#### AIM OF THE EXERCISE:
Only an exact repetition of the entries counts as an answer.

══ INPUT DATA

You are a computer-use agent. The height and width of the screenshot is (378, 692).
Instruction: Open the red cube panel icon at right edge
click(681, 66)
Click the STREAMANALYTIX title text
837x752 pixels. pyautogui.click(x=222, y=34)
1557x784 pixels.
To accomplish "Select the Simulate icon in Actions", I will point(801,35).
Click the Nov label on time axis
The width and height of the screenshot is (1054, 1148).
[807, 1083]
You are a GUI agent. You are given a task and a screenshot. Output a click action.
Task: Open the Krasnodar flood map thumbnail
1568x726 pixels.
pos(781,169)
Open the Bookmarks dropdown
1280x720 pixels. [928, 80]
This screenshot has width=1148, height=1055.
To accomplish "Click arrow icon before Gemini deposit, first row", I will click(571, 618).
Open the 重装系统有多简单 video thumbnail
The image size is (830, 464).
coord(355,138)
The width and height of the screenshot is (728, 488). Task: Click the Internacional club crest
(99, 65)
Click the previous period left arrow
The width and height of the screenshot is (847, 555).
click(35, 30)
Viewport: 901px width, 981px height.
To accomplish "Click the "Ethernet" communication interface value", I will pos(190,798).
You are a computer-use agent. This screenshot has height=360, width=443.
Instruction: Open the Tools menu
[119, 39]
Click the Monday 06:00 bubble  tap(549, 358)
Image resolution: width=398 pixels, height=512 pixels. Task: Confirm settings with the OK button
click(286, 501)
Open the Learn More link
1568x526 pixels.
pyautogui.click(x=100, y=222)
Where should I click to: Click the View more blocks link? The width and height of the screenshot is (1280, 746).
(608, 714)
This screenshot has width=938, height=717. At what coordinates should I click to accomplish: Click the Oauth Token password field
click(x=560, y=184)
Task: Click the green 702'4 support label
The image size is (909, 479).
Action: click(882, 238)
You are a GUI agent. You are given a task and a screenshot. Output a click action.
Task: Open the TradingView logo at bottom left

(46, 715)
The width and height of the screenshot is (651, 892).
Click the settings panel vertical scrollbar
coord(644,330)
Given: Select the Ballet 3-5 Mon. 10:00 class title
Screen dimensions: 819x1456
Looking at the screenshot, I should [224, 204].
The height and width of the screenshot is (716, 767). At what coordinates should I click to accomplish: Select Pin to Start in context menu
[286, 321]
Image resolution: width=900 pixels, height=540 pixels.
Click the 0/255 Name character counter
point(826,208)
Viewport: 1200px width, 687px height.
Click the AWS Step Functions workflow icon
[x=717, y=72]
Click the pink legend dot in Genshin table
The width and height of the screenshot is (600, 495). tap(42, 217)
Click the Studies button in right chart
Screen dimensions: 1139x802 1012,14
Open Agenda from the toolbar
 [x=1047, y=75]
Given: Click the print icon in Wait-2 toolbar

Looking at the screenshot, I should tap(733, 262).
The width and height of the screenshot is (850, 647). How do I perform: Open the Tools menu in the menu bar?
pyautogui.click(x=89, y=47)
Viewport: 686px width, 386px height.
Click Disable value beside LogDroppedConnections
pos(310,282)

════

#### TASK ANSWER:
You are a computer-use agent. The height and width of the screenshot is (378, 692).
Instruction: Open the red cube panel icon at right edge
click(681, 66)
Click the STREAMANALYTIX title text
837x752 pixels. pyautogui.click(x=222, y=34)
1557x784 pixels.
To accomplish "Select the Simulate icon in Actions", I will point(801,35).
Click the Nov label on time axis
The width and height of the screenshot is (1054, 1148).
[807, 1083]
You are a GUI agent. You are given a task and a screenshot. Output a click action.
Task: Open the Krasnodar flood map thumbnail
1568x726 pixels.
pos(781,169)
Open the Bookmarks dropdown
1280x720 pixels. [928, 80]
This screenshot has width=1148, height=1055.
To accomplish "Click arrow icon before Gemini deposit, first row", I will click(571, 618).
Open the 重装系统有多简单 video thumbnail
The image size is (830, 464).
coord(355,138)
The width and height of the screenshot is (728, 488). Task: Click the Internacional club crest
(99, 65)
Click the previous period left arrow
The width and height of the screenshot is (847, 555).
click(35, 30)
Viewport: 901px width, 981px height.
To accomplish "Click the "Ethernet" communication interface value", I will pos(190,798).
You are a computer-use agent. This screenshot has height=360, width=443.
Instruction: Open the Tools menu
[119, 39]
Click the Monday 06:00 bubble  tap(549, 358)
Image resolution: width=398 pixels, height=512 pixels. Task: Confirm settings with the OK button
click(286, 501)
Open the Learn More link
1568x526 pixels.
pyautogui.click(x=100, y=222)
Where should I click to: Click the View more blocks link? The width and height of the screenshot is (1280, 746).
(608, 714)
This screenshot has width=938, height=717. At what coordinates should I click to accomplish: Click the Oauth Token password field
click(x=560, y=184)
Task: Click the green 702'4 support label
The image size is (909, 479).
Action: click(882, 238)
You are a GUI agent. You are given a task and a screenshot. Output a click action.
Task: Open the TradingView logo at bottom left

(46, 715)
The width and height of the screenshot is (651, 892).
Click the settings panel vertical scrollbar
coord(644,330)
Given: Select the Ballet 3-5 Mon. 10:00 class title
Screen dimensions: 819x1456
Looking at the screenshot, I should [224, 204].
The height and width of the screenshot is (716, 767). At what coordinates should I click to accomplish: Select Pin to Start in context menu
[286, 321]
Image resolution: width=900 pixels, height=540 pixels.
Click the 0/255 Name character counter
point(826,208)
Viewport: 1200px width, 687px height.
Click the AWS Step Functions workflow icon
[x=717, y=72]
Click the pink legend dot in Genshin table
The width and height of the screenshot is (600, 495). tap(42, 217)
Click the Studies button in right chart
Screen dimensions: 1139x802 1012,14
Open Agenda from the toolbar
 [x=1047, y=75]
Given: Click the print icon in Wait-2 toolbar

Looking at the screenshot, I should tap(733, 262).
The width and height of the screenshot is (850, 647). How do I perform: Open the Tools menu in the menu bar?
pyautogui.click(x=89, y=47)
Viewport: 686px width, 386px height.
Click Disable value beside LogDroppedConnections
pos(310,282)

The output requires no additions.